Translate into Spanish the following sentence from the biographical text about Banks: "He was a faculty member in the College of Education at the University of Washington from 1969 to 2019."

■ **Text under study**
-.-.-

He received his associate degree with high scholastic honors from Wilson Junior College in Chicago (which is now Kennedy–King College) in 1963). A year later, he received a bachelor's degree in elementary education and social science with honors from Chicago Teachers College, which is now Chicago State University. He received his master's and Ph.D. degrees in these fields from Michigan State University between 1966 and 1969. He was a faculty member in the College of Education at the University of Washington from 1969 to 2019. He was the Russell F. Stark University Professor at the University of Washington from 2001 to 2006.

Banks is known for his work in social studies education, multicultural education, and global citizenship education. His work has won numerous scholarly awards including a Spencer Fellowship from the National Academy of Education, the Teaching English to Speakers of Other Languages, Inc. (TESOL) 1998 Presidents' Award, the National Council for the Social Studies 2001 Distinguished Career Research in Social Studies Award, and the inaugural American Educational Research Association (AERA) Social Justice in Education Award for a career of research that advances social justice through education research in 2004. He, with Cherry A. McGee Banks, received the 2018 Lifetime Achievement Award from the National Association for Multicultural Education.

In 1986, Banks was named a Distinguished Scholar/Researcher on Minority Education by the American Educational Research Association Committee on the Role and Status of Minorities in Educational R & D. He received that Committee's Distinguished Career Award in 1996. In 1994, he was the recipient of the American Educational Research Association Research Review Award. Banks delivered the 29th Annual Faculty Lecture at the University of Washington in 2005, the highest honor given to a professor at that University. He also received in 2005 a Distinguished Alumni Award from Michigan State University. Banks was a Spencer Fellow at the Center for Advanced Study in the Behavioral Sciences at Stanford University during the 2005–2006 academic year. In 2007, he was the Tisch Distinguished Visiting professor at Teachers College, Columbia University.

-.-.-

■ **Collected data entries**
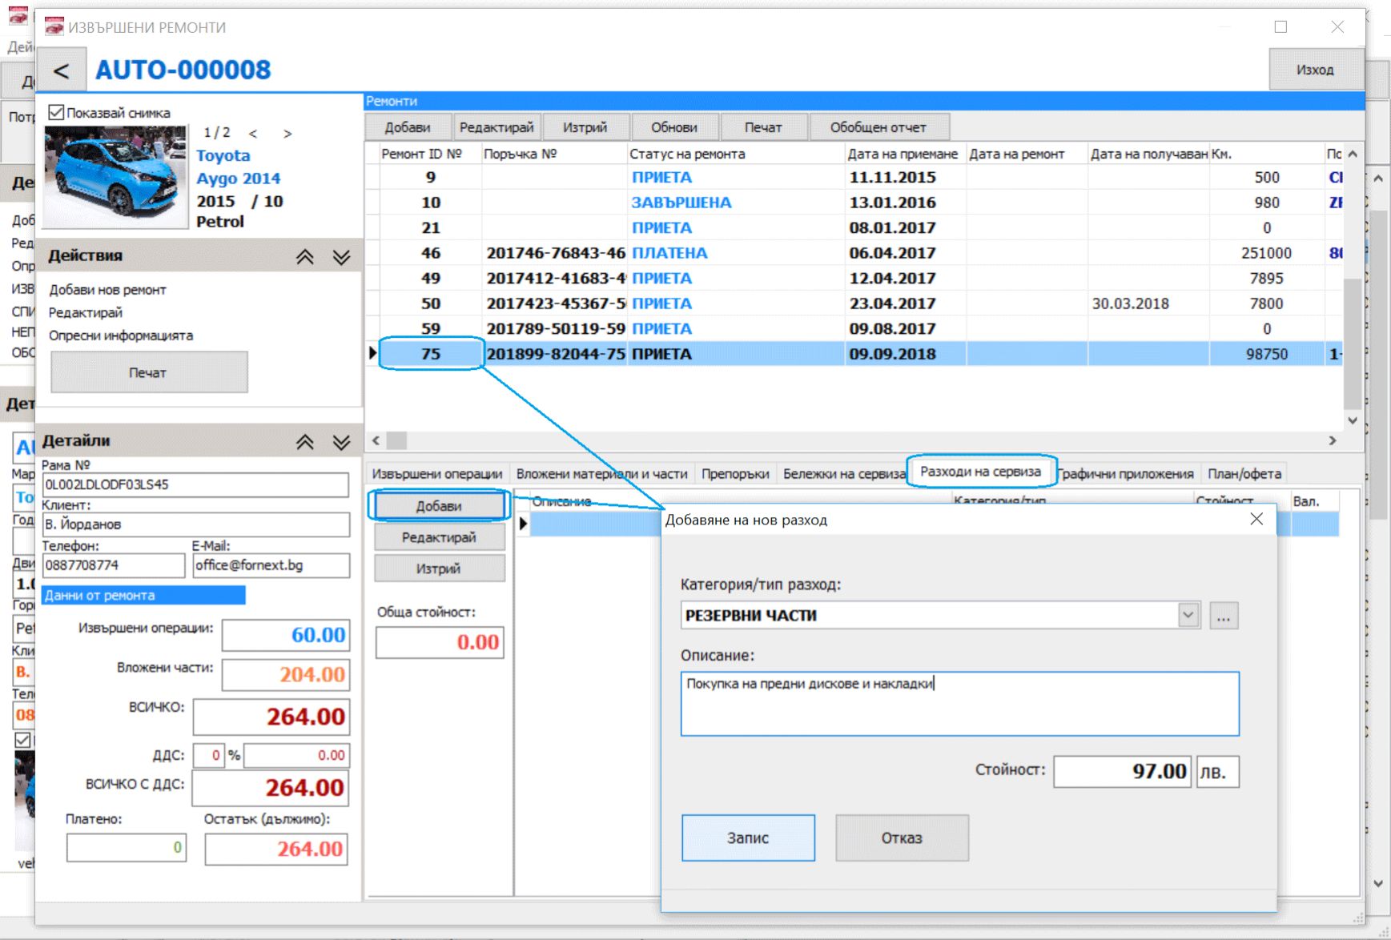The height and width of the screenshot is (940, 1391).
Task: Close the Добавяне на нов разход dialog
Action: pyautogui.click(x=1256, y=519)
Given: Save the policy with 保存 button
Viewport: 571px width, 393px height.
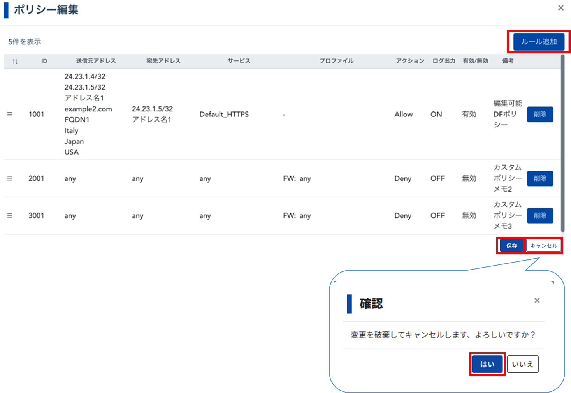Looking at the screenshot, I should (x=511, y=246).
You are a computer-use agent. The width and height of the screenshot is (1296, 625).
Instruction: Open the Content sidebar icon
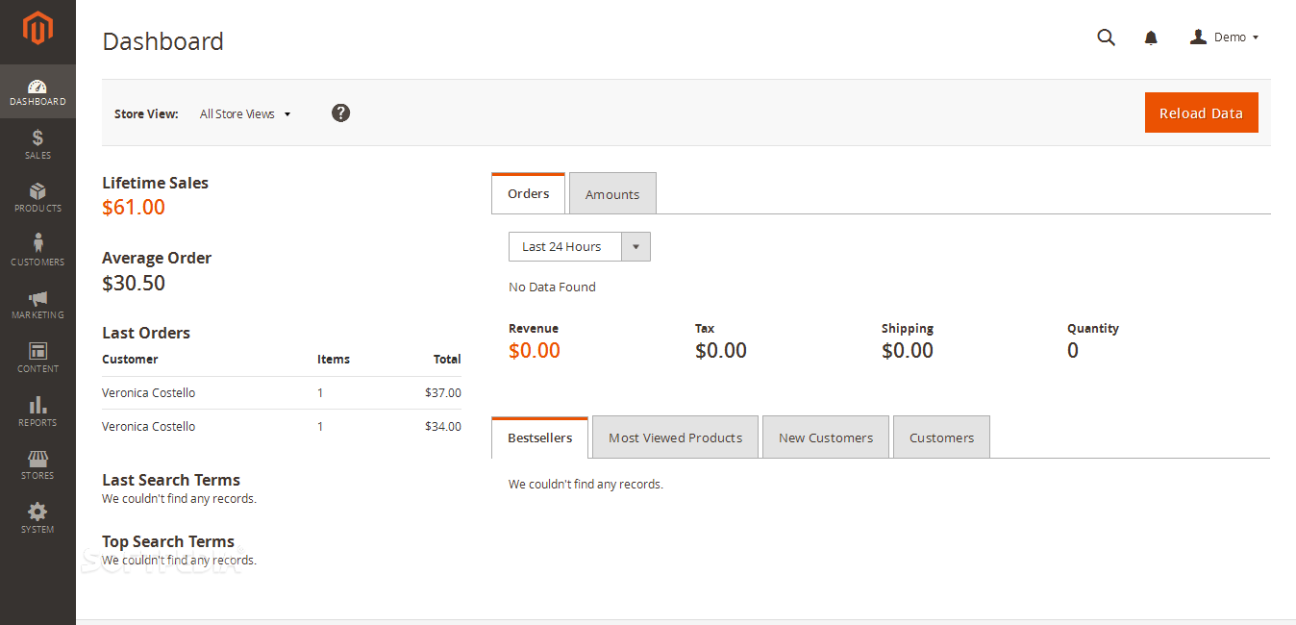(37, 351)
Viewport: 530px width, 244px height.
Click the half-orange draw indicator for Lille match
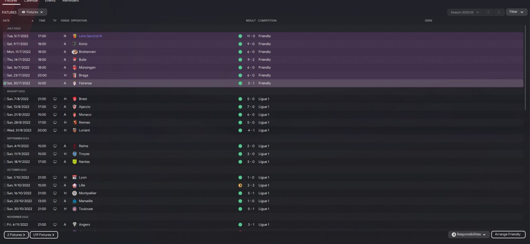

-.-.-

■ **Answer to this exercise**
Fue miembro del profesorado de la Facultad de Educación de la Universidad de Washington de 1969 a 2019.